Who am I?
For a large part of my life I have felt as an “Expat” without a homeland. My mother was born and raised in Egypt, she had both Austrian and Spanish roots, and was the third generation to be raised in the land of the Pharaohs. My father is German. My parents met, fell in love, and married in Cairo where I was born.
From the first year of my life, my father’s profession led us to live for periods of between three and four years in different countries of 4 continents. My childhood was filled with magical adventures, exotic landscapes and an incredible richness of different sensory impacts through smells, sounds, colours, and taste, … as well as hundreds of goodbyes, thousands of losses followed by new beginnings, new friends, customs and languages.
Each beginning also meant the mourning of what was left behind, a new exposure to the gaze of unknown people, a feeling of being strange, weird, or different, because of the colour of my hair, the colour of my skin, the language, the culture, feeling estranged again in the midst of strangers, having constantly to renew my sense of identity and my references.
Like a chameleon, I developed tools that helped me adapt to the environment with the sole objective of being accepted and avoiding being identified as the "new" kid.
During my adolescence, this ability shifted into a “dare to be different” that over time became my walls and my armor, while the vulnerable part of myself retired to an inner cave to appear only when I was overwhelmed and my emotions would run high expressing themselves with aggressivity or extreme vulnerability.
My parents’ divorce when I turned 16 was the last straw.

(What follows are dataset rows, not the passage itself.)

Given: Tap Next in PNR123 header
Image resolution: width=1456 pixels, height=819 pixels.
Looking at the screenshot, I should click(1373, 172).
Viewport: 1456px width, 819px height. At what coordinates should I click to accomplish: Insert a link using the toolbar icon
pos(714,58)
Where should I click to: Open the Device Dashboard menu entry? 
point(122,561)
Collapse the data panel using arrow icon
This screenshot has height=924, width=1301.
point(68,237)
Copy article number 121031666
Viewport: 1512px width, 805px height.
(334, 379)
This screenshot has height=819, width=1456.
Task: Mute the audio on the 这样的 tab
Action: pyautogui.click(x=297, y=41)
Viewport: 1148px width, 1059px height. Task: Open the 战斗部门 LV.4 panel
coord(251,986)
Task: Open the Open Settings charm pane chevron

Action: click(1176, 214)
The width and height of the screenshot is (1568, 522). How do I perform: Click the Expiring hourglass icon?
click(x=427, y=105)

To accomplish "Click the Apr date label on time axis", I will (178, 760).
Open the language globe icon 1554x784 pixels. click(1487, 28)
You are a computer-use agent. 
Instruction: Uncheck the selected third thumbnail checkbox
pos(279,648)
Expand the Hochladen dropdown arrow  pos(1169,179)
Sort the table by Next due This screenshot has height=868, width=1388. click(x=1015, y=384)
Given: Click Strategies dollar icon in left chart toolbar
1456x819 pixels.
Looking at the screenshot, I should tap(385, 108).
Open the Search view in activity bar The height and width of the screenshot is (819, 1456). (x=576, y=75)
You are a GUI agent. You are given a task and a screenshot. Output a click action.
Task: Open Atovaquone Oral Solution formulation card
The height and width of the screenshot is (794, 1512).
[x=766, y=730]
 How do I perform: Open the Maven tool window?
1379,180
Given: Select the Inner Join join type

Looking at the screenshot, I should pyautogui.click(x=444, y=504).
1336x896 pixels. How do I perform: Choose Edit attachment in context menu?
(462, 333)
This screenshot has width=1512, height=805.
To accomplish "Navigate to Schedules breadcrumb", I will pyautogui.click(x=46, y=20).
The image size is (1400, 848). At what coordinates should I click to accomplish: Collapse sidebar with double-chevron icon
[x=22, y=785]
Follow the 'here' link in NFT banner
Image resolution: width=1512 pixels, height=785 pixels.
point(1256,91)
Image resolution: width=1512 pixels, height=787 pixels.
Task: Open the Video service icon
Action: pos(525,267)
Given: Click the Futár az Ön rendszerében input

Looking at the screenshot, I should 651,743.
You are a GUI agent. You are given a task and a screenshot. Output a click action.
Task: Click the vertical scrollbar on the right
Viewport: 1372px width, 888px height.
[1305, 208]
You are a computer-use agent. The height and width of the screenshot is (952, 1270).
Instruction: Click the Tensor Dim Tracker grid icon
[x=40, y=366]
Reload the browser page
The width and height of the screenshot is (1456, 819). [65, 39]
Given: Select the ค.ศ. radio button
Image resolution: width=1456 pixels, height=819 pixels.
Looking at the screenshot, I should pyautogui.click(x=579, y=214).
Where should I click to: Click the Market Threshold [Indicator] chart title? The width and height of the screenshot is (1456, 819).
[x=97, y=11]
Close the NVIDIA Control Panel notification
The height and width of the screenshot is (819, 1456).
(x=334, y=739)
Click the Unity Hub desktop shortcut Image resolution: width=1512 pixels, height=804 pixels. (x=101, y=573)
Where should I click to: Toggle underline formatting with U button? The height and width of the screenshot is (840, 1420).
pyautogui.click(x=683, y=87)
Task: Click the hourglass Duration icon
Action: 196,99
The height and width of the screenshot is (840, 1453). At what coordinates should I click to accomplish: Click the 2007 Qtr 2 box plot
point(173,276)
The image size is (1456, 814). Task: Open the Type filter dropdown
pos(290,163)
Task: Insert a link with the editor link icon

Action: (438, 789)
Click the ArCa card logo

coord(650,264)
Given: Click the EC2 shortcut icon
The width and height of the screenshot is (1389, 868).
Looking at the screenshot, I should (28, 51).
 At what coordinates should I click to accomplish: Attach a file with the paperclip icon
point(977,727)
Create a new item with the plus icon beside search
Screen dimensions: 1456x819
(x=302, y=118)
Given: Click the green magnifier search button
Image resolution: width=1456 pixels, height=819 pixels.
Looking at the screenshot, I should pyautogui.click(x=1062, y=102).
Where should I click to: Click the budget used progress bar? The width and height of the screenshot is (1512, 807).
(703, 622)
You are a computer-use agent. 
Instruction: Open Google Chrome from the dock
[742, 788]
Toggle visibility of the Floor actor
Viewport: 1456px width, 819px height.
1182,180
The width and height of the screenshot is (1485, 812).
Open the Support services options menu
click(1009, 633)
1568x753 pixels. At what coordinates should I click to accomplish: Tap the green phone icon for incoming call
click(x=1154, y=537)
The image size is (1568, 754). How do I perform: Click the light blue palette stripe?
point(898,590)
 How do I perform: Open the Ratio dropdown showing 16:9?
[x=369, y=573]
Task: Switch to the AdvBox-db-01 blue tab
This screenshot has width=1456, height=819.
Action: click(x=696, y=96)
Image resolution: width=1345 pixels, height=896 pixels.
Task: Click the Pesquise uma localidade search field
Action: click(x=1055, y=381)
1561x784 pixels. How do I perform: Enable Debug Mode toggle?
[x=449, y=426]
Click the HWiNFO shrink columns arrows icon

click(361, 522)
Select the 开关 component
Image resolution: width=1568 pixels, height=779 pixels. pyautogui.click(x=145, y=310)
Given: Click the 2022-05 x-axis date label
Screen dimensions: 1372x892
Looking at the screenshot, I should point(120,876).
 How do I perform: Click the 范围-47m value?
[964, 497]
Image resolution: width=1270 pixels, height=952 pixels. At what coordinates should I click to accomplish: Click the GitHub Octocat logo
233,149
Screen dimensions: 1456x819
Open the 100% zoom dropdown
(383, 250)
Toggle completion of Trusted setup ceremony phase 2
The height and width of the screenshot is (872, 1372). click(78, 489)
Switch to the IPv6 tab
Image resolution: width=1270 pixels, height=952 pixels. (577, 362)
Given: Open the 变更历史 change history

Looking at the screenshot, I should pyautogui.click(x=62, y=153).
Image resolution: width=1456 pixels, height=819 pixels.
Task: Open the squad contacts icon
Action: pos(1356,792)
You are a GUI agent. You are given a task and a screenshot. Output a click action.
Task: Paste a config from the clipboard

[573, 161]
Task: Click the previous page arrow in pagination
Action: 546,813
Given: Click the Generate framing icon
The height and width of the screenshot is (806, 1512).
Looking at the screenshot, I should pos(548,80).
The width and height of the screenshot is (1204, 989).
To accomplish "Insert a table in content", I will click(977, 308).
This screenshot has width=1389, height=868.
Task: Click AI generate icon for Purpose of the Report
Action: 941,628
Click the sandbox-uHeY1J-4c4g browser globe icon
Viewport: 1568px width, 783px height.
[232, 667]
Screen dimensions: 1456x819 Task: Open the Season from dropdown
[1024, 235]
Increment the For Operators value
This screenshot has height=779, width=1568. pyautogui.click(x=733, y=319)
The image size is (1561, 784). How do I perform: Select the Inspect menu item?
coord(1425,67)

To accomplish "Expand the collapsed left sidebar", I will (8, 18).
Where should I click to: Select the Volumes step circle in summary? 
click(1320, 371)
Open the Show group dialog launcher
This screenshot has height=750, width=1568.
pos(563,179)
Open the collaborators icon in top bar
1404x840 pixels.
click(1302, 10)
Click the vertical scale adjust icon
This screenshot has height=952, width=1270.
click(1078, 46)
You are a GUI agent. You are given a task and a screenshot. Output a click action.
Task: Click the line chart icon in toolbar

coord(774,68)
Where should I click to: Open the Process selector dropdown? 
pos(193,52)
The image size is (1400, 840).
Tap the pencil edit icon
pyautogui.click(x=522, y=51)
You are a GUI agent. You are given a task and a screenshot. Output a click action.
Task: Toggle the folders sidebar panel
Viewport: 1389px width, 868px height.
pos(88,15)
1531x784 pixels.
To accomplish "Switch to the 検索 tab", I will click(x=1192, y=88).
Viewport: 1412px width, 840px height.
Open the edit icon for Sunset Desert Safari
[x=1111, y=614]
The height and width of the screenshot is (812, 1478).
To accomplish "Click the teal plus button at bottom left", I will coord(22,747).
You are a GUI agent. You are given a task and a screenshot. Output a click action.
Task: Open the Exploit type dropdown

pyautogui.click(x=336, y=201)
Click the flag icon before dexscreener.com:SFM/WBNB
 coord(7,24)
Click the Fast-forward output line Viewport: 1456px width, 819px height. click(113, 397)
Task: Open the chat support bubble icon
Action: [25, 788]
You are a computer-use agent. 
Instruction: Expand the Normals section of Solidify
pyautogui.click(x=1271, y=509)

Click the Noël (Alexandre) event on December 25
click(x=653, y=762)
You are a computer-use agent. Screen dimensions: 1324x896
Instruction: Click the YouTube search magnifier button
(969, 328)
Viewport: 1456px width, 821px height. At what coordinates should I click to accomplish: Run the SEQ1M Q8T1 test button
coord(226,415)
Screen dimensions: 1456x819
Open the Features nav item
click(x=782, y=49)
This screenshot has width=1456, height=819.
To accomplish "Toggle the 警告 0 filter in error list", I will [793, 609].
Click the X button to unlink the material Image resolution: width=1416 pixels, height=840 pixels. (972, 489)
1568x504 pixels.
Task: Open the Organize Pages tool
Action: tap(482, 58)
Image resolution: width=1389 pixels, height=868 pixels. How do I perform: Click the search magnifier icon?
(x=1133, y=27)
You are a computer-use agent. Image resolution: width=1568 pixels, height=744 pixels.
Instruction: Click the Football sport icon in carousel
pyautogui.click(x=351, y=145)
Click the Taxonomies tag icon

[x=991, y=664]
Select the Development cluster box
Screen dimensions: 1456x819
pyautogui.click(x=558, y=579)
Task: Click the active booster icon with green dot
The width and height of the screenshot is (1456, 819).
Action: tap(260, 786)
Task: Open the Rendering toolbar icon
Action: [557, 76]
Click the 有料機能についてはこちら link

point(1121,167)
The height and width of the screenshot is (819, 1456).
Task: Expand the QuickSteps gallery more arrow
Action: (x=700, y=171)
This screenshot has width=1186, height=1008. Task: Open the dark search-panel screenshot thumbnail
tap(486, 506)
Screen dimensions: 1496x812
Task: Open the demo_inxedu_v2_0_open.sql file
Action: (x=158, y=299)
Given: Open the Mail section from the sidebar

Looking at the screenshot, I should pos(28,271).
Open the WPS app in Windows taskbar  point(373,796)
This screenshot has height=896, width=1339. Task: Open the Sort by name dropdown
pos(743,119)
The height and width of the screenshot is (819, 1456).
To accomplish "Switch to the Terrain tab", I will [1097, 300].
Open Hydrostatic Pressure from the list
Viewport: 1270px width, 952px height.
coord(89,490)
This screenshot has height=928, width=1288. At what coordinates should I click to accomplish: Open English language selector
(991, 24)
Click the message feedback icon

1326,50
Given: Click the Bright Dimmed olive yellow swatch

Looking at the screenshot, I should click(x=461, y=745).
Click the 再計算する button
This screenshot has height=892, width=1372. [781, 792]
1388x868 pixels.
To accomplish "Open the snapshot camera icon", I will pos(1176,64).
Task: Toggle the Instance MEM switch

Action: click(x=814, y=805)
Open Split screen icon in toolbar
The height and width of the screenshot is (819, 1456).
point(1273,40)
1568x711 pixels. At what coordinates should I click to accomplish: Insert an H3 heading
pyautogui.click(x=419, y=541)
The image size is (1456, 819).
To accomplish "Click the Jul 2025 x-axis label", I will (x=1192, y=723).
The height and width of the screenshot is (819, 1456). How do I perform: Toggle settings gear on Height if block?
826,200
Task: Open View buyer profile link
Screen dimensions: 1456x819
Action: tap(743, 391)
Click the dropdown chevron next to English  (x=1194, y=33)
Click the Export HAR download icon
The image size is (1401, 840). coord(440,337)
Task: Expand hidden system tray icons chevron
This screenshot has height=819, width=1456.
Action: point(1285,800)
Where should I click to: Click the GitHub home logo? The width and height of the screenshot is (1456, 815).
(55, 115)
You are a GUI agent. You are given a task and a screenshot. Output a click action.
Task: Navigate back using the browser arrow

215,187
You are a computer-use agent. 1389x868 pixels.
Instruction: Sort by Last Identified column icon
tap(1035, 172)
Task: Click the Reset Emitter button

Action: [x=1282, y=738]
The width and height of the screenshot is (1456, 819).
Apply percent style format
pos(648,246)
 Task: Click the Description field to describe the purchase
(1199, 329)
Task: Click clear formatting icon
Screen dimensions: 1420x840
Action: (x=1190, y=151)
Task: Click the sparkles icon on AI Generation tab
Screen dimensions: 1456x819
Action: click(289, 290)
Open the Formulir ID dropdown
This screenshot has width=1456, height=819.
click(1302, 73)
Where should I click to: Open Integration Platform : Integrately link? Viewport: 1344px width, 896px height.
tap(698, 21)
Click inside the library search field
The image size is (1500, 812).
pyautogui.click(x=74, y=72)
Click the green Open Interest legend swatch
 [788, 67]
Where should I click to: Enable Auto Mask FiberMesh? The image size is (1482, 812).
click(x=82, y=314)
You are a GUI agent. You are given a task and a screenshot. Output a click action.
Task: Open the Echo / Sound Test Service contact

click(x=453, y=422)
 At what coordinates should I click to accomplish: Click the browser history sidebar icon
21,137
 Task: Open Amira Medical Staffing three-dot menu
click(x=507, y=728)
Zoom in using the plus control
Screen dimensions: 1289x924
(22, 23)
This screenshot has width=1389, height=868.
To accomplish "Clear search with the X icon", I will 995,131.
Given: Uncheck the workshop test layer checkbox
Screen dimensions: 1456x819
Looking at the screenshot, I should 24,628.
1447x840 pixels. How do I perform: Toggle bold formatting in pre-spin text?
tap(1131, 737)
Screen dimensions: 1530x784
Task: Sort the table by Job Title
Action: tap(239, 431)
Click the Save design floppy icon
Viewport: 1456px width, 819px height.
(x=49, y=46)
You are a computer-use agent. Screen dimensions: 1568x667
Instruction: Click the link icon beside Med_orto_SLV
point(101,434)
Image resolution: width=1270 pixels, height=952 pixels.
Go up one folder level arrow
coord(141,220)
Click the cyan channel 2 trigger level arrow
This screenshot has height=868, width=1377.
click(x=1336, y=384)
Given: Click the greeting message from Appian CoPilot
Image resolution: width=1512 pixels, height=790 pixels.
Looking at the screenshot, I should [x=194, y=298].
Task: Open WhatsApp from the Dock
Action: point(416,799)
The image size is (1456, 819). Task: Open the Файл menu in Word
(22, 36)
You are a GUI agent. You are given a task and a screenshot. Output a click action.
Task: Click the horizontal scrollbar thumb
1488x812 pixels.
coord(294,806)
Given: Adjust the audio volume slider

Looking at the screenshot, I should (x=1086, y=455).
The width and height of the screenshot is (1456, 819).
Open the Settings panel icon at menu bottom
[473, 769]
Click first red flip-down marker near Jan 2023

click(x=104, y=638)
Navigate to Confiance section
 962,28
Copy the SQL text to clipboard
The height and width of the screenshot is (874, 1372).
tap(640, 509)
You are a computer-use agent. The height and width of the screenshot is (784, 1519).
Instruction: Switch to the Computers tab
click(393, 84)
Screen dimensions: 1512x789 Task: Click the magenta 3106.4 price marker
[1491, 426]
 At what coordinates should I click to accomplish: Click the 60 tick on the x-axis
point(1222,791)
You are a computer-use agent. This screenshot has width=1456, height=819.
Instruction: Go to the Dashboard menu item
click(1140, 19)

And I lost myself … yearning to belong without knowing exactly to what, bonding without really bonding, feeling homesick for roots that I did not know the location of, searching eternally without knowing exactly what I was looking for, aching in a rebellious, often dependent and angry way.
I have been able to accept and integrate that my roots are not in a single place called “home, or country”.
Now I know and feel that my roots are in all those places in which I have grown up and that have contributed to the construction of my being. That I can find them in my entire family system, from my parents, to my grandparents and great-grandparents.
Spirituality has been an important part of my journey, although only recently have I allowed myself to acknowledge it and give it its rightful place in my life. Spirituality is what helps me connect, through all my 5 senses, with my true being and the essence of what surrounds me. It helps me to understand myself and my environment, to identify what I want, what I need, and / or where to direct my next steps… Just by allowing myself to feel, listen, taste, touch and see through my inner silence.